Quoted text:
1997 FIBA Asia Champions Cup

Tournament details
- Host country: Indonesia
- Dates: 18–25 July
- Teams: 10
- Venue: 1 (in 1 host city)

Final positions
- Champions: Hong Kong (1st title)

Tournament statistics
- MVP: Wayman Strickland

= 1997 ABC Champions Cup =

The ABC Champions Cup 1997 was the 8th staging of the ABC Champions Cup, the basketball club tournament of Asian Basketball Confederation. The tournament was held in Jakarta, Indonesia between July 18 and July 25, 1997.

Stored data:
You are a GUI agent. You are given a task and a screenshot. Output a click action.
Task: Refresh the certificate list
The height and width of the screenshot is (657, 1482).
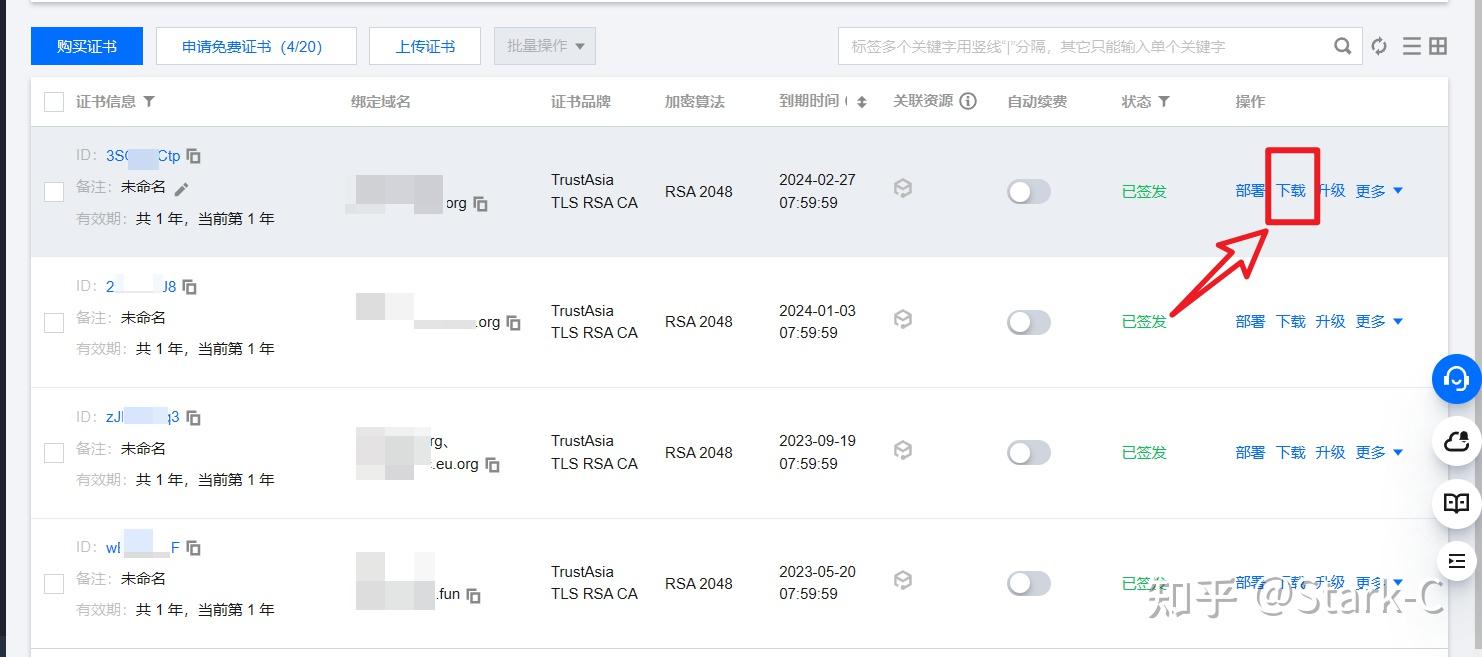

What you should do:
Retype the 1997 Champions Cup summary above from "The ABC Champions Cup 1997" to "July 25, 1997.", word for word.

Written response:
The ABC Champions Cup 1997 was the 8th staging of the ABC Champions Cup, the basketball club tournament of Asian Basketball Confederation. The tournament was held in Jakarta, Indonesia between July 18 and July 25, 1997.